We got some nice team shots, and then headed back to strike the camp and roll out of town. The weekend seemed to have flown by in a blur, and like childbirth, I didn't even remember the painful parts, like wiping out, or that I reeked of campfire and sweat. No, this was a really special weekend and I kind of didn't want it to end. We all had to go back to the real world, though, so after saying good-byes, Jen and I headed to breakfast at the Jailhouse Cafe (I LOVE their breakfasts, but they never seem to be open when I'm in Moab for races), then headed east to Colorado.
Back in town, that ankle has become more than just a passing tweak. By Sunday night, I couldn't bear weight on it. The thing looked like someone had taken a bike pump and inflated it. By the next morning, though, it looked better and I thought that if I skipped my morning run, I could get away with doing a greatly modified ballet class. WRONG. Made it halfway through, and pulled what we call the "adult card." Ironically, we talk about it a lot but rarely play it. Tonight, I knew something was messed up, and quit when I saw it puffing up literally as class went on.
I did make it to the doctor, and got what was initially devastating news to me. She told me it was so swollen she couldn't even do a proper exam, ordered an xray, anti-inflammatories and pain meds, got me a walking cast/boot, and said that the Boston Marathon was probably out even if it was not a broken ankle or other bone. I was crushed. I'd been running well, was focused, and just had a tired body when I fell. When the x-ray came back, though, the doctor's office called to tell me that there was no fracture, and that she wanted to see me in a week, not two, and "talk about getting you to that race." I don't know for sure, but I foresee a LOT of time with a bike on the bike trainer I won as a door prize at that New Year's Day ski race. And that's okay. I'm thrilled and relieved that Boston is still probably going to happen.
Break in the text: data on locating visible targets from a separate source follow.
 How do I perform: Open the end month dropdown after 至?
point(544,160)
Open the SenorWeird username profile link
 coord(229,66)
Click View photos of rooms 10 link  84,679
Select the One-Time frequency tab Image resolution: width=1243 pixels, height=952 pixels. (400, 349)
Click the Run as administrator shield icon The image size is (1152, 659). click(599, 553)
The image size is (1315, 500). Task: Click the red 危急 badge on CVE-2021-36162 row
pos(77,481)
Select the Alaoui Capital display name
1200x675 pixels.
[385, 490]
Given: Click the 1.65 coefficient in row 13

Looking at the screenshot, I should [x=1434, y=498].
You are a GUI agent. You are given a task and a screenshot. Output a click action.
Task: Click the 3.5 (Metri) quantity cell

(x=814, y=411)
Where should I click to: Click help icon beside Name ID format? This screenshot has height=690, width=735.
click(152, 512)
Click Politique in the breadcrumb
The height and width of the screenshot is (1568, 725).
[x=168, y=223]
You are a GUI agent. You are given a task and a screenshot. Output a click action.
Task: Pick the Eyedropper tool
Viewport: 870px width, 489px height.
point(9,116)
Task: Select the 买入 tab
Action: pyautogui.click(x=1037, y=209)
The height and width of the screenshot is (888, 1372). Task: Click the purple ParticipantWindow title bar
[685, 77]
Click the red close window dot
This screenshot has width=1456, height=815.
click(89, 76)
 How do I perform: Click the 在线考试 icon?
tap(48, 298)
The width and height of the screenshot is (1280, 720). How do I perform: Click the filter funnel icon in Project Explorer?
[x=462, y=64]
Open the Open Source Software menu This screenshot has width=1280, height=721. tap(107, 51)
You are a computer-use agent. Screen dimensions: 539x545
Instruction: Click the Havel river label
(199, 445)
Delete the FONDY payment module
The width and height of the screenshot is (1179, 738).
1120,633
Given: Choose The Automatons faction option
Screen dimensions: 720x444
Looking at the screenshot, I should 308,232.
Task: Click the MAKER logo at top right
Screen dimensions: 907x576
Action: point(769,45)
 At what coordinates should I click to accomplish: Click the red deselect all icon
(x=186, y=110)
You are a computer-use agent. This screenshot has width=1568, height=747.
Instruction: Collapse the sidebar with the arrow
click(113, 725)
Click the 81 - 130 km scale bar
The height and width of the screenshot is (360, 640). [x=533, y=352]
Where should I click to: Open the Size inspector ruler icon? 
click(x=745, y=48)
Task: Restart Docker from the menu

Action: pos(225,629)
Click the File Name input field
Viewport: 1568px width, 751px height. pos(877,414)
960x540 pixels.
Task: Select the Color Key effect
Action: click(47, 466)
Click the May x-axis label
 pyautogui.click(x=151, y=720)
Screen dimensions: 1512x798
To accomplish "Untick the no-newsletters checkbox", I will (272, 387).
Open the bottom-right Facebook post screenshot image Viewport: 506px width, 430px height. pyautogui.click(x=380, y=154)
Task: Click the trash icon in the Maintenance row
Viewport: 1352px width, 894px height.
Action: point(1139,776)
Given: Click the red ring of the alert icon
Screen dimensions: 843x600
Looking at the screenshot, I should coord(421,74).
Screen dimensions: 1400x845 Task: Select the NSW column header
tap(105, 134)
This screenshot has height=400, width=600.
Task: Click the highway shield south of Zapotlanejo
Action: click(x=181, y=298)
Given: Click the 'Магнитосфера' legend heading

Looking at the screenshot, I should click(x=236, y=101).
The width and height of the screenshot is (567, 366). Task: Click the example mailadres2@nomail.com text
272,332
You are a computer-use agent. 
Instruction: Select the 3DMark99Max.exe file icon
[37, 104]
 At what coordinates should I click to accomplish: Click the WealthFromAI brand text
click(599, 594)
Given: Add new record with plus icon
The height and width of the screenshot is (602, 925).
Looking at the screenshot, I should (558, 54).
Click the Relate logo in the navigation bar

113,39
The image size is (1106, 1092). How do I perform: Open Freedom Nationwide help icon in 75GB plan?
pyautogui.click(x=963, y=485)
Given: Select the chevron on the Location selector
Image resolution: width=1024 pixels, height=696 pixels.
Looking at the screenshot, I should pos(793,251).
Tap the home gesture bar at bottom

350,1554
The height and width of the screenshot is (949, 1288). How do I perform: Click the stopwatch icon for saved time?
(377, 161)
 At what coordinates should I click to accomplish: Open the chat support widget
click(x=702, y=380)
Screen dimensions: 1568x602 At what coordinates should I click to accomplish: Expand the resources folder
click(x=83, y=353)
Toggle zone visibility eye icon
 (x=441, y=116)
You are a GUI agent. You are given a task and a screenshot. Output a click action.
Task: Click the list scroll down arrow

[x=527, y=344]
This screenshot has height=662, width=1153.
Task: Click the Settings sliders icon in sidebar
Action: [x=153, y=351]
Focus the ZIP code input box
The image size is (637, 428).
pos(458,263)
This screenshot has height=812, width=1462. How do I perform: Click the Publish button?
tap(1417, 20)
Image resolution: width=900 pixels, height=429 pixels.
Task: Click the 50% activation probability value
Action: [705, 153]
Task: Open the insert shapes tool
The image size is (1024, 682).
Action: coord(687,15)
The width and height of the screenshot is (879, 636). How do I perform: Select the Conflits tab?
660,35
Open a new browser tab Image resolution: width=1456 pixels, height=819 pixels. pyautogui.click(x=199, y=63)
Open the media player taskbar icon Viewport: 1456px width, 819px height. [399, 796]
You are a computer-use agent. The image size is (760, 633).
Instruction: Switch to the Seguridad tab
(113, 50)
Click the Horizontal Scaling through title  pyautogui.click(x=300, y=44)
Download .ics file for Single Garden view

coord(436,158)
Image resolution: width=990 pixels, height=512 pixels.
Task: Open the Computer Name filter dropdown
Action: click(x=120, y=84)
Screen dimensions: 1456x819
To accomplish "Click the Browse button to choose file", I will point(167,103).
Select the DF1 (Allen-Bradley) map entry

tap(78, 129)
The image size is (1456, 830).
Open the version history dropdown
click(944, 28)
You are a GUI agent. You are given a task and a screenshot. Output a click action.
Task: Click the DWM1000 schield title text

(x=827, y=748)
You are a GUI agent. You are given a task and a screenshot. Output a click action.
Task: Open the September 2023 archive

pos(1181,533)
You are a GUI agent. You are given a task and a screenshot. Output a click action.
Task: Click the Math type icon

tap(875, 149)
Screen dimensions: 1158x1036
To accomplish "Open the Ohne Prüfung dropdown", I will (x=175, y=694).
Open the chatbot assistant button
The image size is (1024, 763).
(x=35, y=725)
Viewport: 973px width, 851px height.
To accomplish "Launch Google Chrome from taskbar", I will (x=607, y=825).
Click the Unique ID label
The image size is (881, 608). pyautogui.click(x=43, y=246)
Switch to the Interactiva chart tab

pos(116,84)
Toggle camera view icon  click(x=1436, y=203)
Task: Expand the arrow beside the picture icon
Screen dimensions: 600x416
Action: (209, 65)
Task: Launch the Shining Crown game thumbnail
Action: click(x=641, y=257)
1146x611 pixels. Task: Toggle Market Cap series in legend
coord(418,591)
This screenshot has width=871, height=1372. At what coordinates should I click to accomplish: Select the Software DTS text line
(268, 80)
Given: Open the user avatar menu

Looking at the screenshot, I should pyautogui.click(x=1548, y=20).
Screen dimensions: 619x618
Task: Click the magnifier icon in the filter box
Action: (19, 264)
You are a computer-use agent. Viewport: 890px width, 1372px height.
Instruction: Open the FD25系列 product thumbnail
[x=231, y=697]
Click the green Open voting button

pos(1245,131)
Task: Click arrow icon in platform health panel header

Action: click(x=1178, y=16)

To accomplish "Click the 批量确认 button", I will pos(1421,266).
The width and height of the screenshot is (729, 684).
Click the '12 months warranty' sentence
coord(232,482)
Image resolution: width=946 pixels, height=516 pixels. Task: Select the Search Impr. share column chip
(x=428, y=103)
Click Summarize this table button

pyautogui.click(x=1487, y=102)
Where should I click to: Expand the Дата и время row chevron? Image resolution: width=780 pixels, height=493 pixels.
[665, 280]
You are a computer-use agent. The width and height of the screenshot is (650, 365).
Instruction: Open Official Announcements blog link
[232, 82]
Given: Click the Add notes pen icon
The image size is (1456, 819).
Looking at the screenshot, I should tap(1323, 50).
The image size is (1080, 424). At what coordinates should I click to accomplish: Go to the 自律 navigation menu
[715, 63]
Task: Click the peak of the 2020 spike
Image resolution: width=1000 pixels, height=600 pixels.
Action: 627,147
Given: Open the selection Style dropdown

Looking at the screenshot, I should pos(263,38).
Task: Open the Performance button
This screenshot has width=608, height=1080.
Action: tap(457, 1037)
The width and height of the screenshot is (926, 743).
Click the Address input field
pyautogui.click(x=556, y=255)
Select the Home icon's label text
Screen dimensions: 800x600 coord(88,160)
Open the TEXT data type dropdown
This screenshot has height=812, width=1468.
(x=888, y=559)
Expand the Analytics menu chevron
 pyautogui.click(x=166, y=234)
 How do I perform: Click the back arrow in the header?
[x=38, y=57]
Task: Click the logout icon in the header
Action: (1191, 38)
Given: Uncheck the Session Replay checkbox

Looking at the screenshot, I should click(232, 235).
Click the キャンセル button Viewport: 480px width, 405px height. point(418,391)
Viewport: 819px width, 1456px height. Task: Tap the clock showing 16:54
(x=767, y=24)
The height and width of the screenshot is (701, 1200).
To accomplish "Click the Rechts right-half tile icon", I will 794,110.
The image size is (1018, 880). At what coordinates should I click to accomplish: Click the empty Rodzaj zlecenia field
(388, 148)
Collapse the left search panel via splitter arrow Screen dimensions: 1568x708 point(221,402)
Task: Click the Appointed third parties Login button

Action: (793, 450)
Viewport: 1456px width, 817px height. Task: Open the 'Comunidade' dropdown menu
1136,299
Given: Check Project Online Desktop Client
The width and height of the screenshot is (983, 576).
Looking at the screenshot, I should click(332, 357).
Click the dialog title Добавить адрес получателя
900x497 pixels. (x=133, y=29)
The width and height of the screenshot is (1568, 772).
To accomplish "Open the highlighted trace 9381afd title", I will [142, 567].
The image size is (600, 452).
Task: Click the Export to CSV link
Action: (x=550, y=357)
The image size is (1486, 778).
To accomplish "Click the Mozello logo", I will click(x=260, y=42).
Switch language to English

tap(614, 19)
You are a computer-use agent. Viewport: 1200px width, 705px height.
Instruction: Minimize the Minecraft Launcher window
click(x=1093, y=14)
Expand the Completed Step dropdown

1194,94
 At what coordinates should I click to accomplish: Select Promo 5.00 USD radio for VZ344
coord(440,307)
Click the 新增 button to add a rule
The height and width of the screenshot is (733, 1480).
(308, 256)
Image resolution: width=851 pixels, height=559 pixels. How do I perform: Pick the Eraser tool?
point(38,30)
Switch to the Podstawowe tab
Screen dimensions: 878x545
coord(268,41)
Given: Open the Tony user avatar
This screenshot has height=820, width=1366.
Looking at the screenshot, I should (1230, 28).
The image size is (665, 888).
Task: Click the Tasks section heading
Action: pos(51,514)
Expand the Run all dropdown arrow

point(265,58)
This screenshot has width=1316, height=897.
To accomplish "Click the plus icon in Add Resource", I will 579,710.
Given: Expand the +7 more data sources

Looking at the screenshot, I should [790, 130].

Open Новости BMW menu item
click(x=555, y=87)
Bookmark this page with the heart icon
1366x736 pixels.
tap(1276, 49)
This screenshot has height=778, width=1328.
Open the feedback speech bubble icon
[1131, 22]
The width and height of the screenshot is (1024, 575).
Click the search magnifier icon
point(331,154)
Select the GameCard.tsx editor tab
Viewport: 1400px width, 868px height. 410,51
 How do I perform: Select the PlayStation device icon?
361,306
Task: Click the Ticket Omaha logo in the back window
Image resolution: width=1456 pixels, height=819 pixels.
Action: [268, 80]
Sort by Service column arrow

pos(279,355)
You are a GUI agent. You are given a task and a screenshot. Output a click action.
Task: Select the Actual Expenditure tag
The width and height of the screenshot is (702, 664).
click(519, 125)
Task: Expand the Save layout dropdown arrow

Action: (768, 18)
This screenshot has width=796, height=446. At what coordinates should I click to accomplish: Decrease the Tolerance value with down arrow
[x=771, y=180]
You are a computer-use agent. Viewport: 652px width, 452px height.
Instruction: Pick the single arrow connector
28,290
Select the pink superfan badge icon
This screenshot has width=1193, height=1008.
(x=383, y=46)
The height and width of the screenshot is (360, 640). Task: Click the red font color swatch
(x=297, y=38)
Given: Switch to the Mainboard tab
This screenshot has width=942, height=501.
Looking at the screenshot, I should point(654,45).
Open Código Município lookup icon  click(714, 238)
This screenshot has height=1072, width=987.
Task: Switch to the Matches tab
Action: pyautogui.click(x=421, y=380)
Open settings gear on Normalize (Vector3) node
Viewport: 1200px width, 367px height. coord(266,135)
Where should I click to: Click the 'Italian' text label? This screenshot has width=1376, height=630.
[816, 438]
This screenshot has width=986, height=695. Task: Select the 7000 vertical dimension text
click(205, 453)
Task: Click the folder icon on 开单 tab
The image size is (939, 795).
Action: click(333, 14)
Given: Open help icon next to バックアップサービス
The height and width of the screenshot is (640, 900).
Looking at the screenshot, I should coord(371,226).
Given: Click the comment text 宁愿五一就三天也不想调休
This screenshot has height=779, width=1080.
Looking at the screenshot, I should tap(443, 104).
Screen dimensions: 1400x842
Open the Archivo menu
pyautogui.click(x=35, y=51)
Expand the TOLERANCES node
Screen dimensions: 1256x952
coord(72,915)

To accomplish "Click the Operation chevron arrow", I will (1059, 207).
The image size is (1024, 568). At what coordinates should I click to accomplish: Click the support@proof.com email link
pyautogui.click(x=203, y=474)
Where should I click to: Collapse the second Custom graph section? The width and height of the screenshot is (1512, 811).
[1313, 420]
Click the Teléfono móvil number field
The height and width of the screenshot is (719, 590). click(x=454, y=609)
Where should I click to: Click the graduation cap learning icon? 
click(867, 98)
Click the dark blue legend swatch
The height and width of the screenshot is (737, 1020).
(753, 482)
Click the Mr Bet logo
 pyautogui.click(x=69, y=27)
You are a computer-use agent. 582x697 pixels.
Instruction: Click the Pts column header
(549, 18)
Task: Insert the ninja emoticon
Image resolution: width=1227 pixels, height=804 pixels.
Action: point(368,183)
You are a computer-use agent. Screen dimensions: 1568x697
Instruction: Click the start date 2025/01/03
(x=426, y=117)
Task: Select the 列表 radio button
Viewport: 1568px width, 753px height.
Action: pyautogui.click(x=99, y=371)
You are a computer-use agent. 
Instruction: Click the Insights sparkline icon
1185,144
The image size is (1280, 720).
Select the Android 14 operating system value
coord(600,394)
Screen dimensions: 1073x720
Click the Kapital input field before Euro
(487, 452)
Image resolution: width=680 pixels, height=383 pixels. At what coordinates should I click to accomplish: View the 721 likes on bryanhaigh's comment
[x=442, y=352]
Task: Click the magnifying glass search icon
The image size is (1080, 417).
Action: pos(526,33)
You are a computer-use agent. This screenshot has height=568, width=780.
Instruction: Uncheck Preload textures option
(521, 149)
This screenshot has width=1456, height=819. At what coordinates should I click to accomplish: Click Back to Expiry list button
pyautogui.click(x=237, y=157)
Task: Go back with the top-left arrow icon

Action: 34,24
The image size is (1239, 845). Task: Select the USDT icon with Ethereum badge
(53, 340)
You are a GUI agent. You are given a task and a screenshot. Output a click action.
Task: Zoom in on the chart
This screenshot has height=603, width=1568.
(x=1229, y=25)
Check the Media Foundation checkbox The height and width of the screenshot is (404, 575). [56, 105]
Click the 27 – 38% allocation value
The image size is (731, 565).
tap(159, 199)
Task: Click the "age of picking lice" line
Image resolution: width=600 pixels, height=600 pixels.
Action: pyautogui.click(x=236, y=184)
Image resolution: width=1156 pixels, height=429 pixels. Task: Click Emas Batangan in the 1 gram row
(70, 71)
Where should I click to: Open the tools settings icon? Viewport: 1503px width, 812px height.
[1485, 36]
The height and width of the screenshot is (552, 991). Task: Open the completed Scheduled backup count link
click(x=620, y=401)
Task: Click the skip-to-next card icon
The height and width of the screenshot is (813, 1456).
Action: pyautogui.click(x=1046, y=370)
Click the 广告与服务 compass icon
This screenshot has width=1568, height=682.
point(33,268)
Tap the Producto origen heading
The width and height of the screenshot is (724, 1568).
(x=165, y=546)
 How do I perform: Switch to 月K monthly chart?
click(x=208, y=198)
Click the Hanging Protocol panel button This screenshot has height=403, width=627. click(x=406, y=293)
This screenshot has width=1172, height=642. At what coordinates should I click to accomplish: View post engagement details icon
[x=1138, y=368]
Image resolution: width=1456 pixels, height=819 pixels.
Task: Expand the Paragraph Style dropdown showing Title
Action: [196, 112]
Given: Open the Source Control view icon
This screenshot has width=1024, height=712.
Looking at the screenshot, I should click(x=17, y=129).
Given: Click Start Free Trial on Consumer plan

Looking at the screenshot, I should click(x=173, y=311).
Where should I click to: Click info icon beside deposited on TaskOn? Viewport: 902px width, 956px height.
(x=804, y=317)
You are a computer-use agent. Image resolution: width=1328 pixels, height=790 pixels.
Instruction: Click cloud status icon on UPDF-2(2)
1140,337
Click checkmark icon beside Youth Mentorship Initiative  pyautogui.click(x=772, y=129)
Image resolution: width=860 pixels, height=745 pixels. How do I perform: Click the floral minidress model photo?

I absolutely loved my experience in Moab, even with the ankle debacle. You just can't go through life never doing anything because there's a possibility of getting hurt, or because it's a little scary or out of your element. This really pushed me out of that comfort zone in many ways, but there was also this great group of people there for it all, having one another's backs and being there for one another. We loved the experience so much that there's already talk of doing "Dirty Girls II-The Laramie Project," and running the same event in Laramie, Wyoming in June. If I don't get hit by a bus between now and then, I'm there with bells on, and trail dirt on my shoes. I am a Dirty Girl, after all.